日めくりプロ野球 2月

【2月23日】1983年(昭58) 荒木大輔、強気の内角攻めで“御前試合”デビュー

[ 2009年2月1日 06:00 ]

新人時代の荒木のピッチング。初勝利は、83年5月19日の阪神6回戦(神宮)で先発し5回を3安打無失点に抑えた
Photo By スポニチ

 甲子園のアイドルのデビュー戦は、米アリゾナ州ユマにある球場のナイター照明完成記念試合だった。ヤクルトの新人、荒木大輔投手はこの日、紅白戦に先発として登板。実戦でのデビューとなった。
 ルーキー投手はとかくブルペンで絶好調、本番でメロメロというケースが典型的だが、荒木は様相が違った。小学生の時から大きな大会で場数を踏んでいる精神的な強さがものを言い、“ブルペンで平幕、試合で横綱”という内容の投球をみせた。
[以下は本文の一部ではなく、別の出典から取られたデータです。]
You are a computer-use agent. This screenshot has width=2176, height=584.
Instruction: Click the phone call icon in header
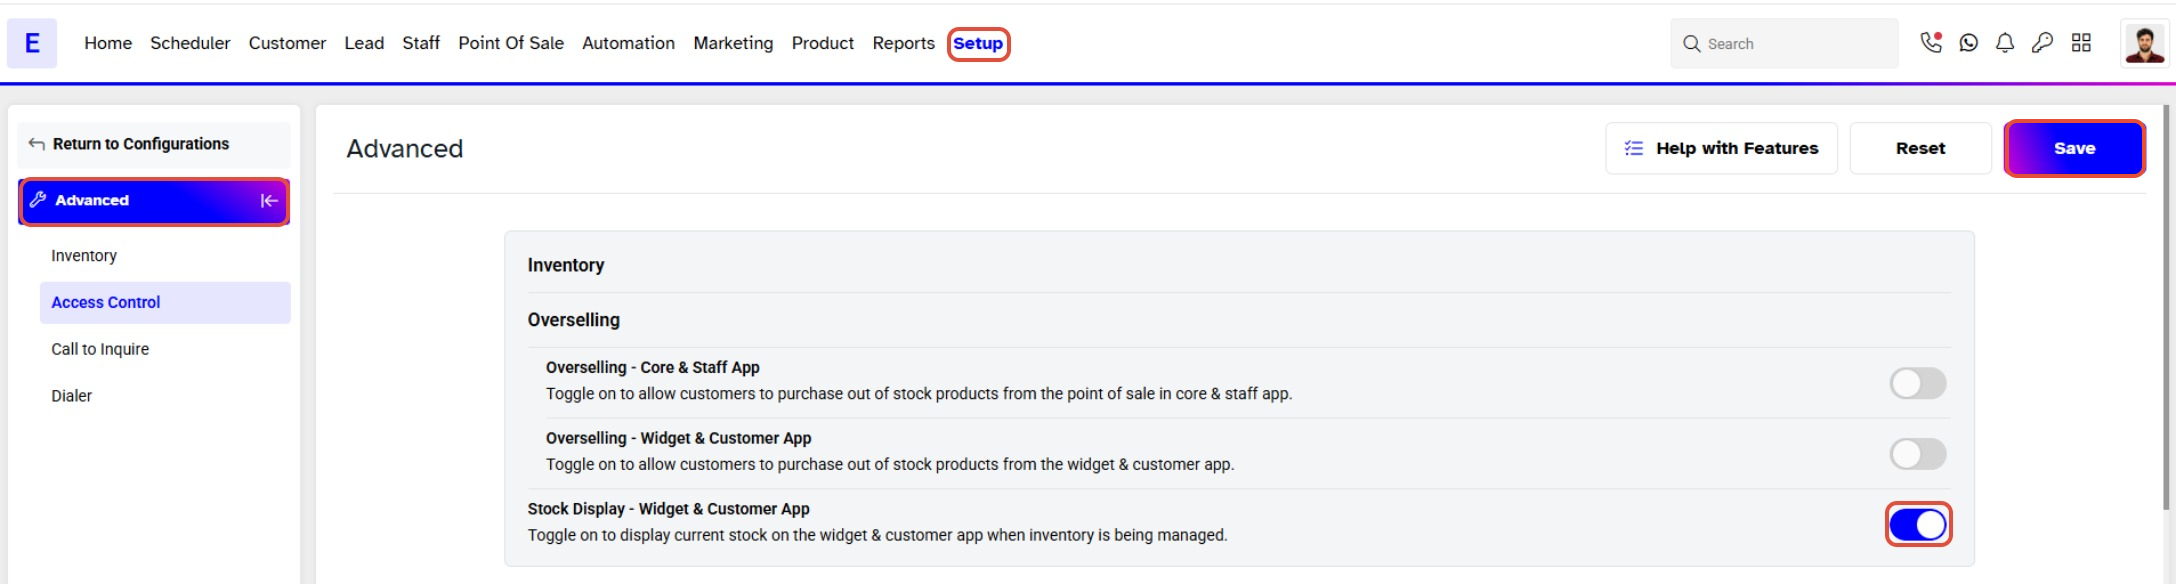click(1930, 43)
 圧巻だったのは臆することなく、インコースをえぐったシュートの連投。初回、内野ゴロ2つで簡単に二死を取った。打席に迎えたのは、3番・若松勉外野手。外角のストレートを見送り、インコース低めのカーブを空振りしてたちまちカウント2-0と追い込んだ。
 芦沢優捕手がインコースに寄った。首位打者2回を誇る、球界代表格の左打者を3球三振に仕留めようと強気のストレートを選択。が、弱冠18歳、さすがに力んだ。投球は若松の右太ももに当たるデッドボール。チームの主軸打者にけがでもさせたらと、脱帽しながら青ざめる荒木に若松は言った。「いい根性だ。ビビらないで次はもっと攻めてこい」。
 四死球を出すと若手投手の多くが崩れ、大量点を奪われるもの。荒木もその典型的なパターンに陥るのかどうか。4番の新外国人ブリックス中堅手とま対決に首脳陣の注目が集まった。カウント0-1から3球ファウルを打たせて追い込むと、決め球は内角直球。新助っ人のバットは空を切った。
 続く2回、先頭の大杉勝男一塁手に三塁ベースに打球が当たる不運な二塁打を打たれたものの、八重樫幸雄捕手を見逃し三振に打ち取り無失点。2イニング28球1安打2三振1死球で初陣を飾った。
 攻守交替となりヘルメットを取り、守備についた大杉はコーチ陣に対してこんな荒木評を口にしていた。「あいつはストライクをみせないね。一流の打者は打ち気になつた時には体内から気迫が燃えて外に出てくるものだが、あいつはそれをちゃんと読んで、見事に外してくる。これは教えようにも教えられない投球術。不思議な投手だ。高校出の投手としては東映の尾崎行雄、西鉄の池永正明投手クラス。甲子園でならしただけのことはある」。尾崎、池永、いずれも甲子園優勝投手で1年目から20勝した右腕。身内の新人投手ということもあり、多少のリップサービスはあったが、最高のほめ言葉に変わりはなかった。
 もともと荒木の先発はメキシコ出張の松園尚巳オーナーが、帰り道にキャンプに視察に訪れるということになり、急きょ決まったもの。そのオーナも「投げるテンポが良くて気持ちがいい。度胸もある。(ドラフト1位で)指名したのは間違いじゃなかったね」と、“御前試合”で観客動員の“目玉商品”として売り出せるメドがついたことに終始ご満悦だった。
 もっとも本人は「ちょっと力が入った。(1週間前の)シート打撃の方が球は良かった」と納得のいかない様子。やはり名門早稲田実業で1年生からエースとして名をなした男。ルーキーとはいえ、ピシャリと抑えられなかったことへの不満が残った。それ以上に実力で抑えた、という実感がなく、オーナー以下周囲が自分に何だか気を遣っているのが感じられた。
 荒木の1年目は15試合に登板し1勝0敗。尾崎、池永には遠く及ばなかった。荒木が初めて2ケタの10勝をマークしたのは、87年。入団から5年が過ぎていた。